Note 4 – Recent Accounting Pronouncements
Refer to the consolidated financial statements and footnotes thereto included in the PowerVerde, Inc. Annual Report on Form 10-K for the year ended December 31, 2016 for recent accounting pronouncements. Other pronouncements have been issued but the Company does not believe that their adoption will have a significant impact on the financial position or results of operations.
Note 5 – Intellectual Property
Intellectual Property partially consists of technology acquired from the purchase of 100% of the membership interests of Cornerstone Conservation Group LLC (“Cornerstone”) in March 30, 2012 for $659,440. Accumulated amortization with respect to this intellectual property was $659,440 at March 31, 2017 and December 31, 2016.
On June 30, 2015, the Company entered into an Assignment Agreement with VyrexIP Holdings Inc., a company owned by Company shareholder Edward Gomez, for the purchase of intellectual property. The net price of these assets was comprised of a down payment of $16,116 and a $58,436 promissory note to the seller due July 15, 2016, partially offset by assignment by the seller to the Company of a $38,000 promissory note due November 14, 2015, issued by the seller’s licensee Epalex Corporation, a company of which Mr. Gomez is chairman and a major stockholder. This note was paid in full as of March 31, 2016. Accumulated amortization with respect to this intellectual property was $21,322 and $18,276 at March 31, 2017 and December 31, 2016, respectively.

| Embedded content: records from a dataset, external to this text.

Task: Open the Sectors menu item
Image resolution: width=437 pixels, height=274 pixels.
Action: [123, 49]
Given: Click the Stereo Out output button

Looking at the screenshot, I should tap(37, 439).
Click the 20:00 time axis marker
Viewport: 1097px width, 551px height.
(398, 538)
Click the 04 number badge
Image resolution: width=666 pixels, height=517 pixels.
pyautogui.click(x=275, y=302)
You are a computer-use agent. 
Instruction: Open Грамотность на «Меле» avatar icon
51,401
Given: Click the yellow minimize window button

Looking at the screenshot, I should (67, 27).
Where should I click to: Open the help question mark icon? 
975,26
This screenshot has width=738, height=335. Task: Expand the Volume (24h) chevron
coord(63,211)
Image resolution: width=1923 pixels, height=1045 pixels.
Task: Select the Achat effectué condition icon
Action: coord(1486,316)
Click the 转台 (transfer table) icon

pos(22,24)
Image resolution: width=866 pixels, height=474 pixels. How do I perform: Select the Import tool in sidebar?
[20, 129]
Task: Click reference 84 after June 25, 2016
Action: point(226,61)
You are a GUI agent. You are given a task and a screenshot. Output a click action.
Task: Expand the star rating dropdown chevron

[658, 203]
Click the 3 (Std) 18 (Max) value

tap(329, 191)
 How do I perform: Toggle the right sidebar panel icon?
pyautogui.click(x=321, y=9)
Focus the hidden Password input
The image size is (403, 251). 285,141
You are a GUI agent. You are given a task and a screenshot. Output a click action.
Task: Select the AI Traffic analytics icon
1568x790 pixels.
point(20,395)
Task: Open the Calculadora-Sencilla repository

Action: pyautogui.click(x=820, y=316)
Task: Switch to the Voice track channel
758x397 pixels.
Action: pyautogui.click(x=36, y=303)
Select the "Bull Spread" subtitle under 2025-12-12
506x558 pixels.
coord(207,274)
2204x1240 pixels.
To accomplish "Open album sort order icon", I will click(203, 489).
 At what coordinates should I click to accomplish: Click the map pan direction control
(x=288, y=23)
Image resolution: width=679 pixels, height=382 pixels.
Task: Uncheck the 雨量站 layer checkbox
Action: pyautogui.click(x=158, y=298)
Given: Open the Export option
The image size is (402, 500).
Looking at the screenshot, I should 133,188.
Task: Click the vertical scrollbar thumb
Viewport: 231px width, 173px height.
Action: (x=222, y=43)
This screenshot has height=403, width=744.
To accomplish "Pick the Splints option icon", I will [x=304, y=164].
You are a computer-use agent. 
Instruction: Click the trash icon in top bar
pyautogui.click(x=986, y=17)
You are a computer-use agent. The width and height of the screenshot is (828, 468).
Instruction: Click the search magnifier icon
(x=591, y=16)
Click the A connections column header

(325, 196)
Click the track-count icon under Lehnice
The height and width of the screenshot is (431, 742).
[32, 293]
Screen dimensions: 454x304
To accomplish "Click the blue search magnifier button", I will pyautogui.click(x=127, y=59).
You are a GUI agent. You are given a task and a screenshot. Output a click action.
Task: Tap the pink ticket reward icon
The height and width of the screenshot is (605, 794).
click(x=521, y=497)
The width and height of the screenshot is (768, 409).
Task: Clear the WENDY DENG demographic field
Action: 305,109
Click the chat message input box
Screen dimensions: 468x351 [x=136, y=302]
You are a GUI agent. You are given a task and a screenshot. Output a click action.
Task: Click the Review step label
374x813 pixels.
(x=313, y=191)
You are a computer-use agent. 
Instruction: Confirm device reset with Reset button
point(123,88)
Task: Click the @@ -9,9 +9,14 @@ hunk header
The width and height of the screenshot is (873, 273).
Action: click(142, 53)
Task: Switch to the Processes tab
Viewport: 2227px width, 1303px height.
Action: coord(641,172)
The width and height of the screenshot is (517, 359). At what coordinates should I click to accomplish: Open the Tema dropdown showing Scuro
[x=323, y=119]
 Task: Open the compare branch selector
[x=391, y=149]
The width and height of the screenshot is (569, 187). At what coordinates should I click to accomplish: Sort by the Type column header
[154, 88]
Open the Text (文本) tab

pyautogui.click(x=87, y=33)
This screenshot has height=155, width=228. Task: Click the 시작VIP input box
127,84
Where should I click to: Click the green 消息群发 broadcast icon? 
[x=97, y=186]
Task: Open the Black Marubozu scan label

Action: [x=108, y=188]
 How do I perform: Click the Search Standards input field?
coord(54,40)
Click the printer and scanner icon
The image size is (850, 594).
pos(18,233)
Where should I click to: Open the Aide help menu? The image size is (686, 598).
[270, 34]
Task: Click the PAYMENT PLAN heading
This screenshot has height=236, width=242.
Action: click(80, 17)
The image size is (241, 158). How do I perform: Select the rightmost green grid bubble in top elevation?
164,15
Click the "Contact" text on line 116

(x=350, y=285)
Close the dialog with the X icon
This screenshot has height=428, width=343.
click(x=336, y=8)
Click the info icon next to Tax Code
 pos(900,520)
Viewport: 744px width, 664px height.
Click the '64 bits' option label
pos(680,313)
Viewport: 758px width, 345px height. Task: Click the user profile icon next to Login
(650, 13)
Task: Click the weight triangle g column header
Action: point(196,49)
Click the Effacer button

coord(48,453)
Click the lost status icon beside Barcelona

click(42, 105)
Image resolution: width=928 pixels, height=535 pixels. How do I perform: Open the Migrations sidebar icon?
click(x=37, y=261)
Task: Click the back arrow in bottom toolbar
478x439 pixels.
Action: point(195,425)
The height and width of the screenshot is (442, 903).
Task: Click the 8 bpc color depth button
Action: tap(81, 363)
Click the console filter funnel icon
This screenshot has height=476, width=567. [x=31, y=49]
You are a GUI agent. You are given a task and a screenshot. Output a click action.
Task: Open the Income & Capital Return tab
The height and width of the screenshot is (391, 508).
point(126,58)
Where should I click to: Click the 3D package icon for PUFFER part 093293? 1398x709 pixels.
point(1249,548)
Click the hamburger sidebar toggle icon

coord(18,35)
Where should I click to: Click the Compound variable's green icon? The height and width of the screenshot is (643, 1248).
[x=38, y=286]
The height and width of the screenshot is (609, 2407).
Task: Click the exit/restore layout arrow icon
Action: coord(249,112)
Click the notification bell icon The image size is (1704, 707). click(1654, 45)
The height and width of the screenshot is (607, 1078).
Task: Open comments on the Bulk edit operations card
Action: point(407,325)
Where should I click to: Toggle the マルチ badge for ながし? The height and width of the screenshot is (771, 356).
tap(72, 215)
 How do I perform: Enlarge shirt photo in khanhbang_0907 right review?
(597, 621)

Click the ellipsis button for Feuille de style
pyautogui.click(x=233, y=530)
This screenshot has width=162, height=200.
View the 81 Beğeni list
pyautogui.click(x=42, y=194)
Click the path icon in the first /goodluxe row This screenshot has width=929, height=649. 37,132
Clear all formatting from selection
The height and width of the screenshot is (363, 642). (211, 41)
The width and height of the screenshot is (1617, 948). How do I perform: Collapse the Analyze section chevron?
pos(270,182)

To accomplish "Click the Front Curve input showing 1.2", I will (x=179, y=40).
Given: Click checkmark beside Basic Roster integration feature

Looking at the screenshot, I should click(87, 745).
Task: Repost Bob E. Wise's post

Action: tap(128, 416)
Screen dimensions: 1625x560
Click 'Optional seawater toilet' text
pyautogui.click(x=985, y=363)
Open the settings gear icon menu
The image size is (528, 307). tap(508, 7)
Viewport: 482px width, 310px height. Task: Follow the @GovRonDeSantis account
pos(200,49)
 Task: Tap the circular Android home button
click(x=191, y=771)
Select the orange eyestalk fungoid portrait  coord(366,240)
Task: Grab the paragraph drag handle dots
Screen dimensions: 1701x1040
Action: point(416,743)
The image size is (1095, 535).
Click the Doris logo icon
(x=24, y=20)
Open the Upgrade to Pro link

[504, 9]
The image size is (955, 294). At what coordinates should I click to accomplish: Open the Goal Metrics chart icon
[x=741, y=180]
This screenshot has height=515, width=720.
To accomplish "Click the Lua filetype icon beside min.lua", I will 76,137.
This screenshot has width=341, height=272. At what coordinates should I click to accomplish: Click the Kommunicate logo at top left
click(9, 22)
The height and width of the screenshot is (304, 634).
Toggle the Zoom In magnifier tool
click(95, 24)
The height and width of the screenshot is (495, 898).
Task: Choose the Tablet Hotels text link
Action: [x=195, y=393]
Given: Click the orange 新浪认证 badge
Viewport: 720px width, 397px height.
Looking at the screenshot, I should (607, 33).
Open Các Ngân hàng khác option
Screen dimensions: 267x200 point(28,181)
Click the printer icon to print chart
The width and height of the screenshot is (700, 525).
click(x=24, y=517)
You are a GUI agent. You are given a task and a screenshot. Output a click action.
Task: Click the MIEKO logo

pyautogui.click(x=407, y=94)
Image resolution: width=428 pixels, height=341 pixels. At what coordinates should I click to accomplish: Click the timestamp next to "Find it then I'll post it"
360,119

On June 1, 2016, the Company paid $100,000 for a ten-year License Agreement with Helidyne LLC to utilize the Helidyne intellectual property in the manufacturing of planetary rotor expanders and the incorporation of same in the Company’s distributed electric power generation systems. The license agreement also grants the Company an exclusive license to sell the expanders whether manufactured by Helidyne or by the Company. The Company’s royalty obligation begins on the earlier of the commercialization of the product or three years from the effective date of the agreement. Once the royalty obligation begins, the minimum annual royalty is $50,000 for the first six years, and $100,000 for the remainder of the agreement.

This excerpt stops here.